Man, I bet I could have trimmed this show down to like 90 minutes and it would have been the best WrestleMania ever.
Of course, my version would have just consisted of this running on a loop.
Anyway, let’s get Rock out here…with a flame thrower!
He does his usual schtick and shows why he has more charisma than all the current guys in the company combined times ten. That’s the great thing about Rock appearances and the awful thing about Rock appearances – you realize just how lame the product we are subjected to each and every week truly is. Sadly, sing-a-long with the Rock is interrupted by…
…the Wyatt family. Much like a lot of the rest of this show, that sure is random. And long. I am kinda used to Bray babbling on for minutes on end, but here it seems like it’s gotta be at least an hour. Which come to think of it would be good, because this show would be over.
Rock bring the ha ha with jokes about Cracker Barrel, breast feeding, and Hot Pockets, somehow leading to a match featuring him against…
No, not Bray Wyatt.
And it lasts all of six seconds.
Hey, how have we never inducted Rowan’s face run as a vintner? That was horrible.
Not as horrible as this show mind you, but still induction worthy.
Anyway, the Wyatts surround the ring and it looks like Rock is doomed…
…only to be saved by John Cena.
I think I’ve seen old WCW Battle Bowls that were less random than this.
Whatever, it’s got to be almost over.
Good Lord, another 45 minutes for one match?
Who thought that would be a good idea?
So yes, kids, we finally get to the main event of the evening, with Triple H defending against the guy only one person in the world thinks should be the company’s numero uno babyface, Roman Reigns. Look, I will spare you another 10,000 words of why Reigns isn’t now and never will be the guy Vince McMahon wants to be the face of the company. There are lots of other places you can get that diatribe and they’d likely all be written better than by me, who is ready to collapse from watching this idiotic show again. Instead, let’s focus on the match itself and why it is one of the worst main events in WrestleMania history.
Amazingly, it doesn’t end with Steph’s Evil-Lyn impersonation.

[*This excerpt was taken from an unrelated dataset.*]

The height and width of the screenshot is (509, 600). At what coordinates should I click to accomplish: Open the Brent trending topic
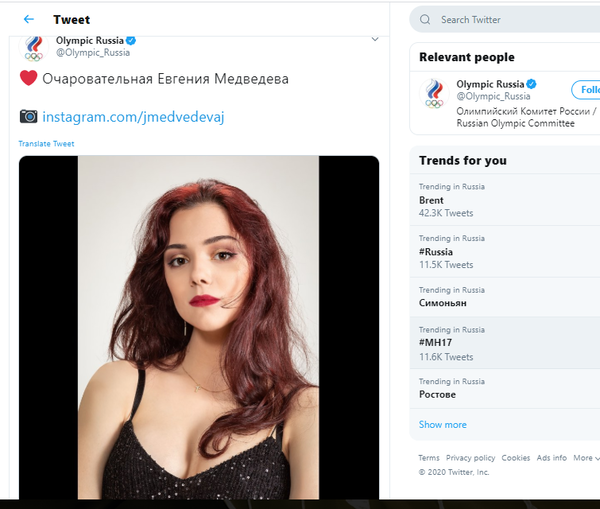pos(505,200)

Although it must be noted that in her pre-match spiel, Aunty Stephtity screeched, “You are mere shells of humanity, Hanging onto the empty notion of hope. Hope for a savior, hope for someone or something, will take away the pain, That is your pathetic lives.”
Wow. That’s more truth than you get in your typical Kayfabe Commentaries YouShoot. And here we used to think the McMahons didn’t understand the core WWE audience.
Anyhow, the closer of WrestleMania 32 focuses more on Hunter’s never-ending belief that he can get a great match out of anyone, and Vince’s belief that Roman is the guy everyone wants on top. Add those two together and we get a match lasting more than a half hour and was about the most boring thirty minutes you could possibly imagine. Much like this show, it just keeps going on and on and on and on, with tables being broken, guardrails being smashed, and more punchy-kicky action than I ever needed to witness.
The crowd is so enthralled they begin to chant for Nakamura.
That is a WrestleMania failure.
In the end, though, it doesn’t matter – because Hunter got his 30 minute match and Vince got Roman on top, reaching “immortality” at WrestleMania.
Just one problem. See that guy behind Roman? Let me zoom in a bit.
Yeah, that would be a guy who paid who knows how much to get a front row ticket to give the new champ a big thumbs down. And he wasn’t the only one, as the crowd booed mightily as the clock slowly, mercifully ticked to zero.
In the end, Roman won not only the WWE title, but also helped WrestleMania bring home the Gooker.
And for some reason, I am guessing that Roman may get another Gooker or two before his days are done.